WE, TWELVE INDIGENOUS ARTISTS from the Arctic region, ask you to join us in a search for answers and commonality, and a way across the frozen border between the two words us and them. Together we can start a journey on the Arctic highway of culture and life, that stretches from the past into the future – without ever passing a border.

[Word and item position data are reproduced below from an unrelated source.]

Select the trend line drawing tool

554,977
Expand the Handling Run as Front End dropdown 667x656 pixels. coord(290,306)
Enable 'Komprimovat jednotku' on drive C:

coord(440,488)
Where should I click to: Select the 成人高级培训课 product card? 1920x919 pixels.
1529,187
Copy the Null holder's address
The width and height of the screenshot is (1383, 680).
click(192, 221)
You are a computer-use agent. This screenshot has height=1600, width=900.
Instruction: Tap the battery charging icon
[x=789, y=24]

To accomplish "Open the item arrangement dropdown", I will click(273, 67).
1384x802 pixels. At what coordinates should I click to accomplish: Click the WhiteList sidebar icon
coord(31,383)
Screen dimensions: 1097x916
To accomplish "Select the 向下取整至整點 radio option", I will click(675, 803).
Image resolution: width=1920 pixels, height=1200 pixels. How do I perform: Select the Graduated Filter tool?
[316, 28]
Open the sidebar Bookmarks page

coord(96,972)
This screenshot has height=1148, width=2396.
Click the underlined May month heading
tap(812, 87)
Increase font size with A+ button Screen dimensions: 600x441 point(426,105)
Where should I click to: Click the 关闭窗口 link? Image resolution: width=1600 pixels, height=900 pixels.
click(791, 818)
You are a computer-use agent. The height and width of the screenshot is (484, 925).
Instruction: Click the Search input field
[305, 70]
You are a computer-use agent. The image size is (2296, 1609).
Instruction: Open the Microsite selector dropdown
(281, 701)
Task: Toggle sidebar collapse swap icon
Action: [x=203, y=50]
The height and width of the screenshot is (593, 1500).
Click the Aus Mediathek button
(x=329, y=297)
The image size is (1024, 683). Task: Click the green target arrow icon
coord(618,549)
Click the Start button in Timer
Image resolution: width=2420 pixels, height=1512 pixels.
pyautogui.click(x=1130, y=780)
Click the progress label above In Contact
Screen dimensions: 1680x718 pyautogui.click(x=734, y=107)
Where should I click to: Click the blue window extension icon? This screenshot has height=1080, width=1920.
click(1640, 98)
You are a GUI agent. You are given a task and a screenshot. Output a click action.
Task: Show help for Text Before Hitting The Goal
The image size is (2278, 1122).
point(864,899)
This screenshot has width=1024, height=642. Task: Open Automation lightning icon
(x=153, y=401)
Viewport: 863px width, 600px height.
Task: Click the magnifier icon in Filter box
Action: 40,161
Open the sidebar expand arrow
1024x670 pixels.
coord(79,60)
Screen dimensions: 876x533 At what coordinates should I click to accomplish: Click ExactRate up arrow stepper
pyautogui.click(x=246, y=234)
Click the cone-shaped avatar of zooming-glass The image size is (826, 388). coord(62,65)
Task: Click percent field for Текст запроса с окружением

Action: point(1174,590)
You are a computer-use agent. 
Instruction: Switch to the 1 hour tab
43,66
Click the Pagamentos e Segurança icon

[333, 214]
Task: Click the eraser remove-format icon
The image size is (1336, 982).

WITH THIS EXHIBITION we want to tell our own story, through our own experiences, using our own forms of expression. We want to provide opportunities to think broadly about what it means to be unbounded, pointing to the limits of borders, not just for indigenous people, but for all of us.

EXHIBITION TOUR PLAN

House of Sweden, Washington DC (US) Opening March 4, 2022

Yukon Arts Centre, Whitehorse (Canada) Opening September, 2022

Swedish American Museum, Chicago (US) January, 2023

Scandinavia House, New York (US) April 15 – July 22, 2023

National Nordic Museum, Seattle (US) August 18 – November 26, 2023

American Swedish Institute, Minneapolis (US) February 3 – May 26, 2024

IAIA Museum of Contemporary Native Arts (MoCNA) Santa Fe (US) August 16, 2024. – January 5, 2025

Saemien Sijte, Snåsa (Norway) 2025

Mötesplats Granö (Sweden) 2025

MEET THE ARTISTS AND EXPLORE THEIR WORKS ON YOUR LAPTOP, TABLET OR PHONE: 

WE ARE INDIGENOUS PEOPLE, who live in different countries and on different continents, but yet regard ourselves as people with kindred spirits. The borders of nation states, arbitrarly drawn with regard to the landscape of our ancestors, have been used to group the Sámi people, and set us up to fight against our brothers and sisters living on the other side, fencing in and silencing our voices and knowledge.

IT TAKES IT’S STARTING POINT in the pandemic that swept over the world during 2020 and 2021. How will its ramifications affect indigenous peoples? Can the knowledge of our ancestors, which we partially still have intact, become important and valuable in a changed global reality?